Patient respiratory-triggered quantitative T2 mapping in the pancreas.

BACKGROUND: Long acquisition times and motion sensitivity limit T2 mapping in the abdomen. Accelerated mapping at 3 T may allow for quantitative assessment of diffuse pancreatic disease in patients during free-breathing.
PURPOSE: To test the feasibility of respiratory-triggered quantitative T2 analysis in the pancreas and correlate T2 -values with age, body mass index, pancreatic location, main pancreatic duct dilatation, and underlying pathology. STUDY TYPE: Retrospective single-center pilot study. POPULATION: Eighty-eight adults. FIELD STRENGTH/SEQUENCE: Ten-fold accelerated multiecho-spin-echo 3 T MRI sequence to quantify T2 at 3 T. ASSESSMENT: Two radiologists independently delineated three regions of interest inside the pancreatic head, body, and tail for each acquisition. Means and standard deviations for T2 values in these regions were determined. T2 -value variation with demographic data, intraparenchymal location, pancreatic duct dilation, and underlying pancreatic disease was assessed. STATISTICAL TESTS: Interreader reliability was determined by calculating the interclass coefficient (ICCs). T2 values were compared for different pancreatic locations by analysis of variance (ANOVA). Interpatient associations between T2 values and demographical, clinical, and radiological data were calculated (ANOVA).
RESULTS: The accelerated T2 mapping sequence was successfully performed in all participants (mean acquisition time, 2:48 ± 0:43 min). Low T2 value variability was observed across all patients (intersubject) (head: 60.2 ± 8.3 msec, body: 63.9 ± 11.5 msec, tail: 66.8 ± 16.4 msec). Interreader agreement was good (ICC, 0.82, 95% confidence interval: 0.77-0.86). T2 -values differed significantly depending on age (P < 0.001), location (P < 0.001), main pancreatic duct dilatation (P < 0.001), and diffuse pancreatic disease (P < 0.03). DATA
CONCLUSION: The feasibility of accelerated T2 mapping at 3 T in moving abdominal organs was demonstrated in the pancreas, since T2 values were stable and reproducible. In the pancreatic parenchyma, T2 -values were significantly dependent on demographic and clinical parameters. LEVEL OF EVIDENCE: 4 Technical Efficacy: Stage 1 J. Magn. Reson. Imaging 2019;50:410-416.

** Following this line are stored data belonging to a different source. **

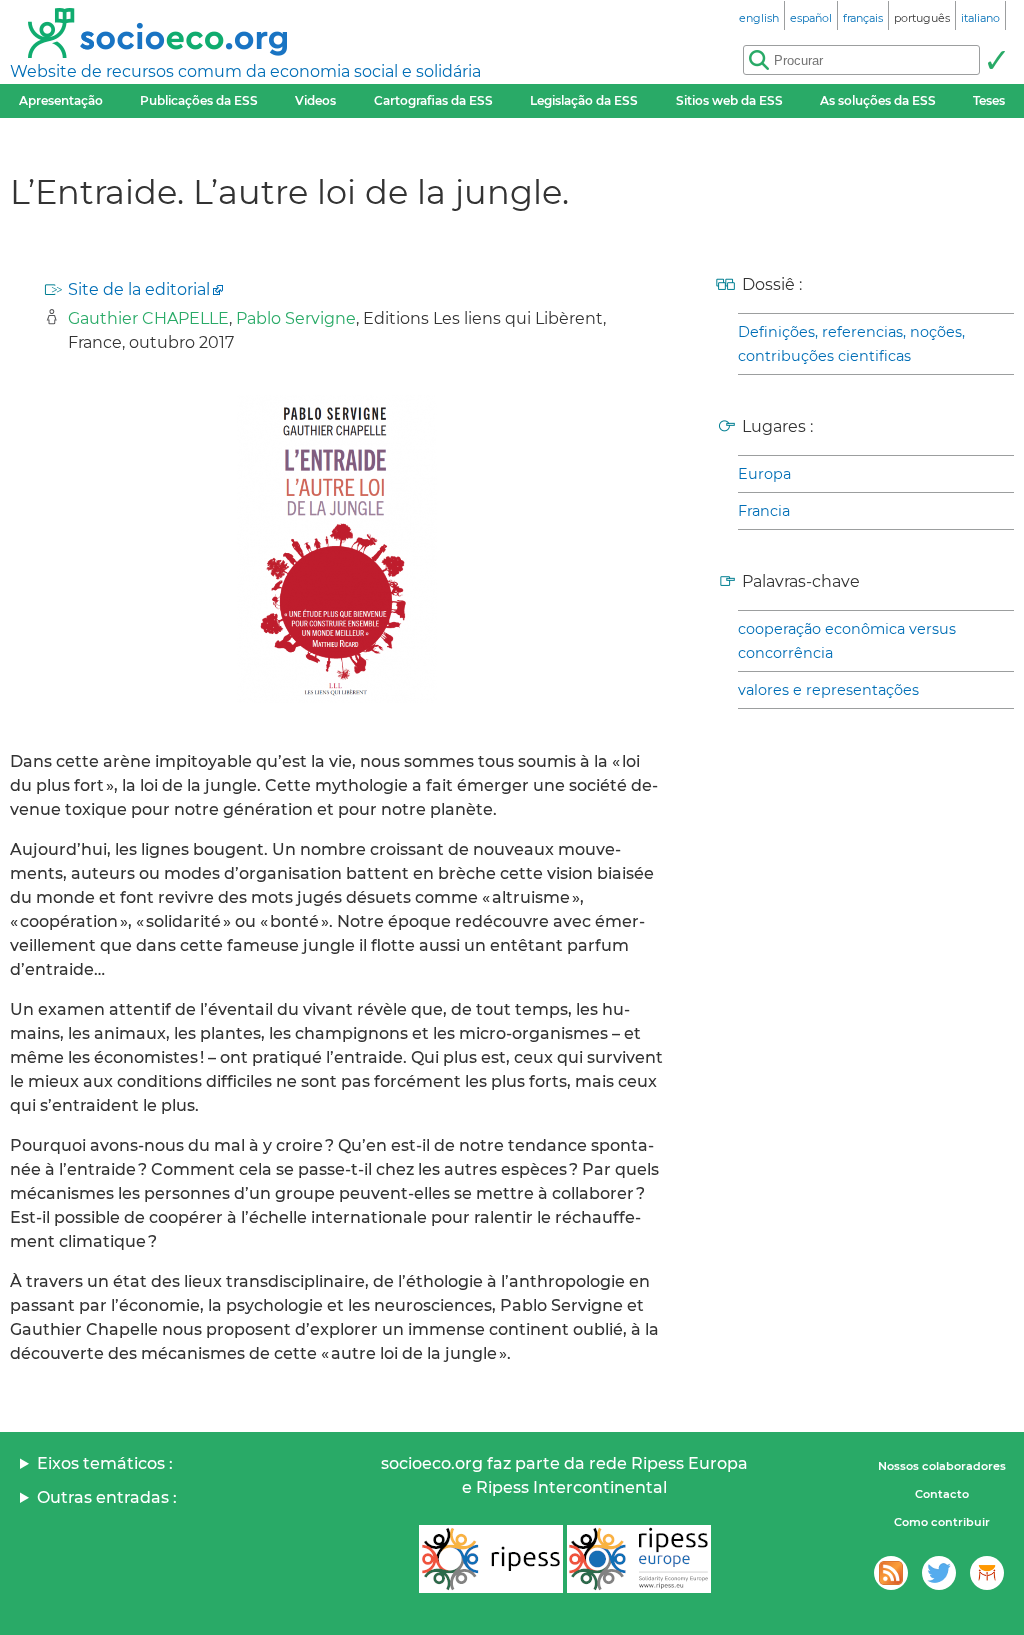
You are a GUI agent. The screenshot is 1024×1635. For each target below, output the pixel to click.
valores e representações (828, 690)
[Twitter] (939, 1573)
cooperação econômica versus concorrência (847, 641)
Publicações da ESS (199, 100)
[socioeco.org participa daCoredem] (987, 1573)
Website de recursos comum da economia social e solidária (245, 71)
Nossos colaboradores (942, 1466)
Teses (989, 100)
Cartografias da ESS (433, 100)
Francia (764, 511)
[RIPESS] (491, 1559)
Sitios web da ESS (729, 100)
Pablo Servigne (296, 318)
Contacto (942, 1494)
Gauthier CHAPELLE (148, 318)
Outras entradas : (107, 1497)
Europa (764, 474)
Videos (315, 100)
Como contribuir (942, 1522)
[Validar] (996, 60)
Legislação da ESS (584, 100)
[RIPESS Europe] (639, 1559)
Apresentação (61, 100)
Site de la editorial (139, 289)
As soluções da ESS (878, 100)
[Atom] (891, 1573)
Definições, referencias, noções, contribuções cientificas (851, 344)
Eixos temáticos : (105, 1463)
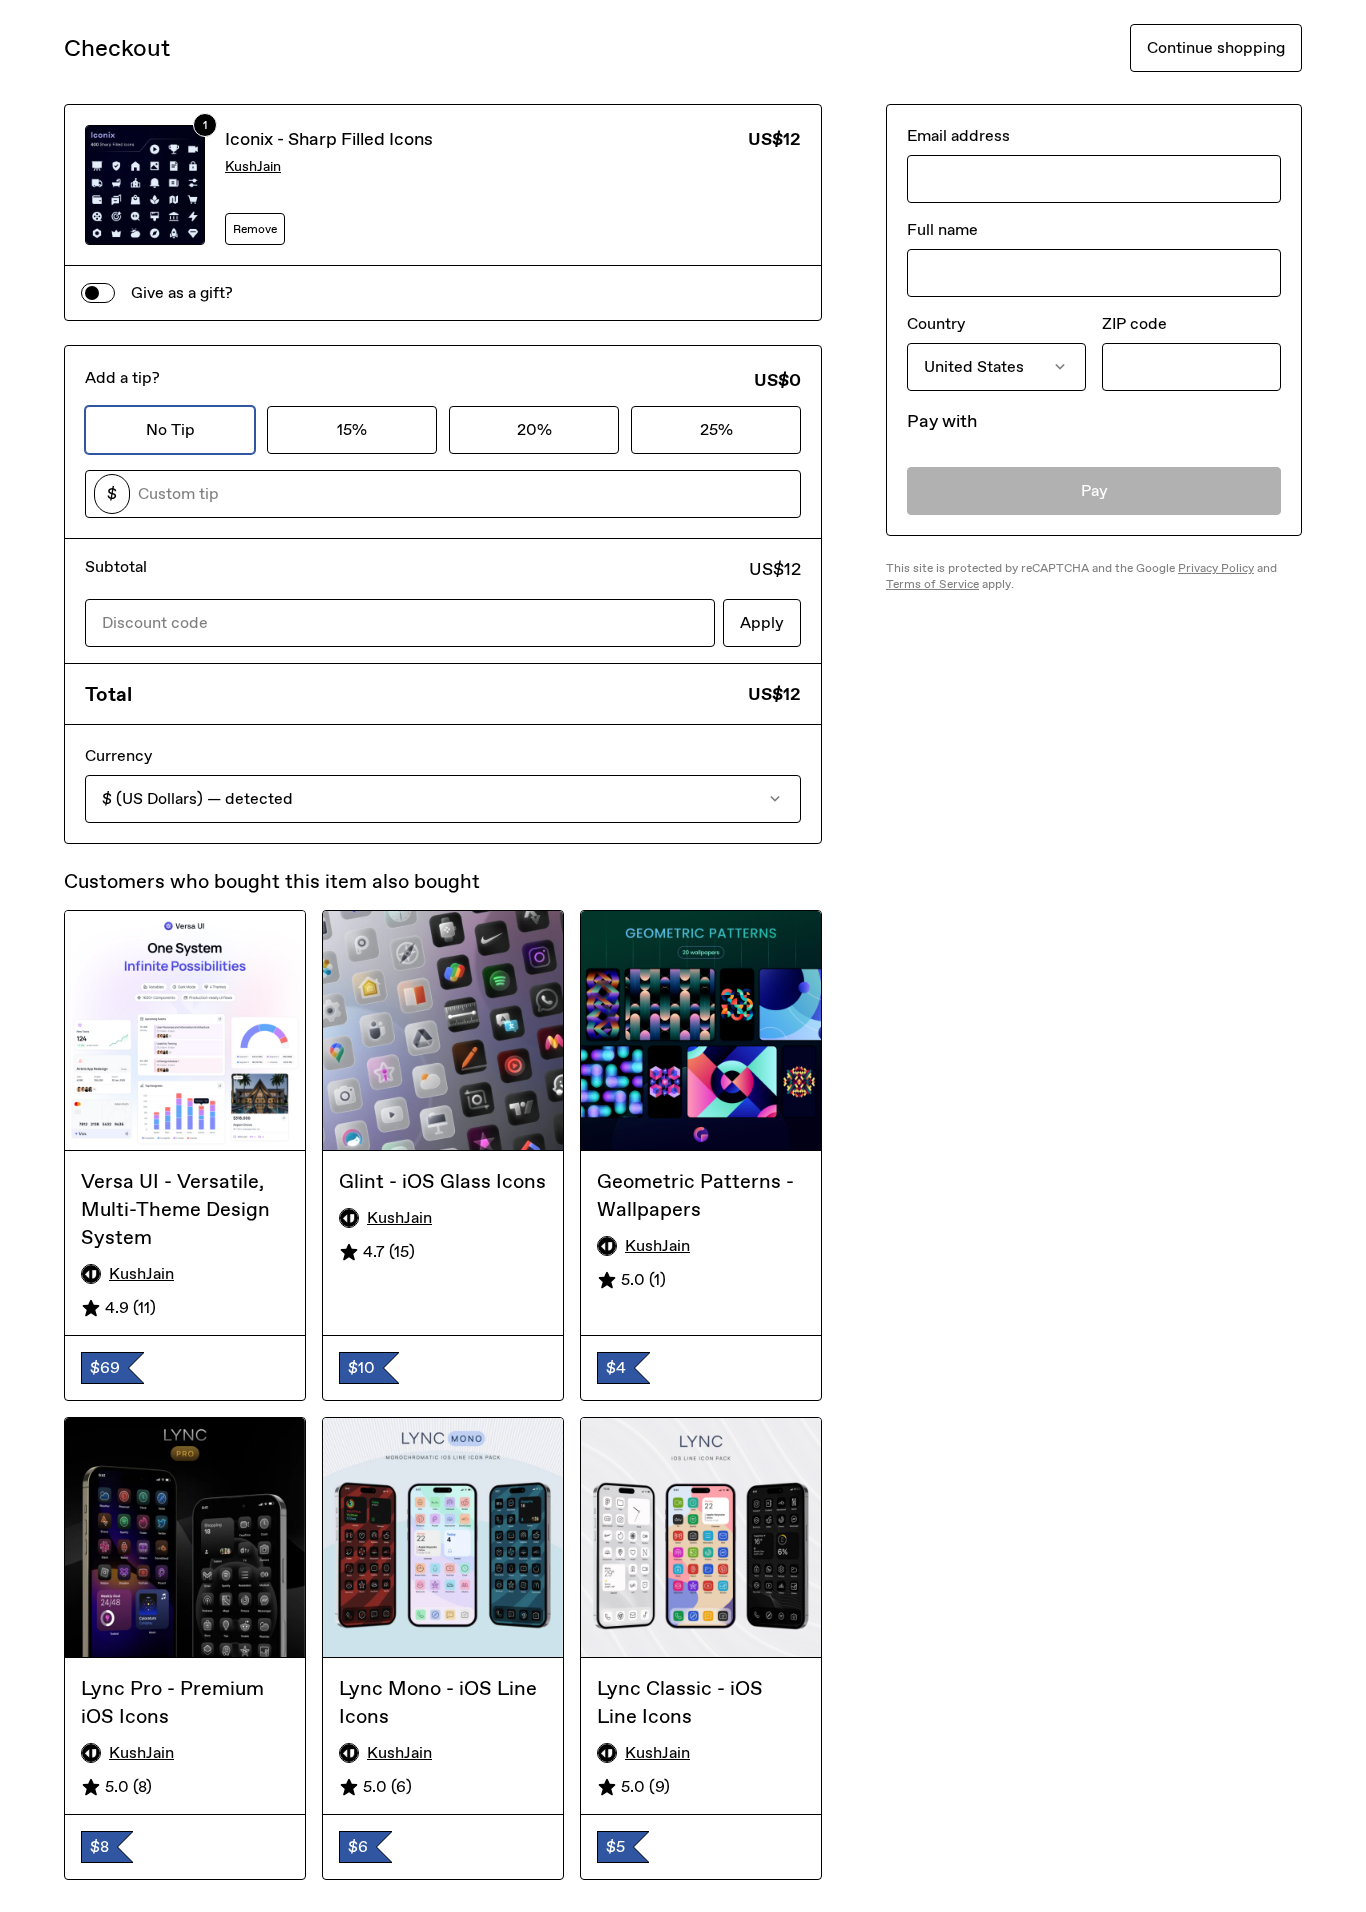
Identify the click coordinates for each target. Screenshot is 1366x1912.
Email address (958, 135)
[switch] (98, 293)
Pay (1094, 490)
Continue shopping (1216, 47)
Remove (255, 229)
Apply (762, 622)
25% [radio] (716, 429)
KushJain (253, 166)
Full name (942, 229)
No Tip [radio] (170, 429)
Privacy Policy (1216, 568)
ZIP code (1134, 323)
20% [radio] (534, 429)
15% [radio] (352, 429)
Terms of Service (932, 584)
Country (936, 323)
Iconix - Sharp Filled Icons (329, 139)
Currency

WHILE T1‐ AND T2‐WEIGHTED IMAGING are the mainstay of most clinical magnetic resonance imaging (MRI) protocols, high‐resolution parametric T2 maps can be clinically relevant for measuring tissue properties.1 Unlike conventional MR sequences, which evaluate morphological alterations, T2 mapping (or T2 relaxometry) enables quantification of the transverse relaxation time of the underlying tissues.2 This evaluation is assumed to be more sensitive and reproducible than the visual assessment of T2‐weighted MR images for identifying minor contrast changes (eg, tissue edema).3 For this reason, it is applied for quantifying well‐defined pathologies (eg, cardiac iron overload or cartilage degeneration).4, 5

T2 mapping has been introduced into clinical practice for various organs and tissues, including brain,6, 7, 8 heart,4, 9 and cartilage.5, 10, 11, 12 In neuroradiology, a microstructural change, such as neuronal loss or demyelination, results in increased free water and thus longer T2 relaxation times and greater signal intensity on T2‐weighted MRI images.13 Furthermore, T2 mapping is used to assess cartilage damage in musculoskeletal imaging10, 11, 12 and to evaluate cardiac edema and fibrosis.9

T2 mapping in the abdomen has proven more difficult because of movement of the abdominal organs with breathing. In addition, bowel peristalsis can result in motion artifacts. However, the technique has already been successfully applied in the liver for diffuse disease, such as iron overload14 and cirrhosis.2, 15 Of note, in one of these reports analysis of the left liver lobe was avoided because of motion artifact.2 Otherwise, motion as a limitation has not been addressed, mainly because of attention to analysis of diffuse parenchyma and not focal lesions.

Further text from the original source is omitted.